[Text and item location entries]
+ + +

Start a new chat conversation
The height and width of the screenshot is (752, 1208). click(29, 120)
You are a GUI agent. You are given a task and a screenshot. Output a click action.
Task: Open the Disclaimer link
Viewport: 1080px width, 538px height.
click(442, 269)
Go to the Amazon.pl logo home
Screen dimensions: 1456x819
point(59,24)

+ + +

Give the material again from the line with "You are a GUI" through the end, with "Disclaimer" changed to "Privacy Policy". Leave everything else the same, and include only those lines.

== TASK OUTPUT ==
You are a GUI agent. You are given a task and a screenshot. Output a click action.
Task: Open the Privacy Policy link
Viewport: 1080px width, 538px height.
click(442, 269)
Go to the Amazon.pl logo home
Screen dimensions: 1456x819
point(59,24)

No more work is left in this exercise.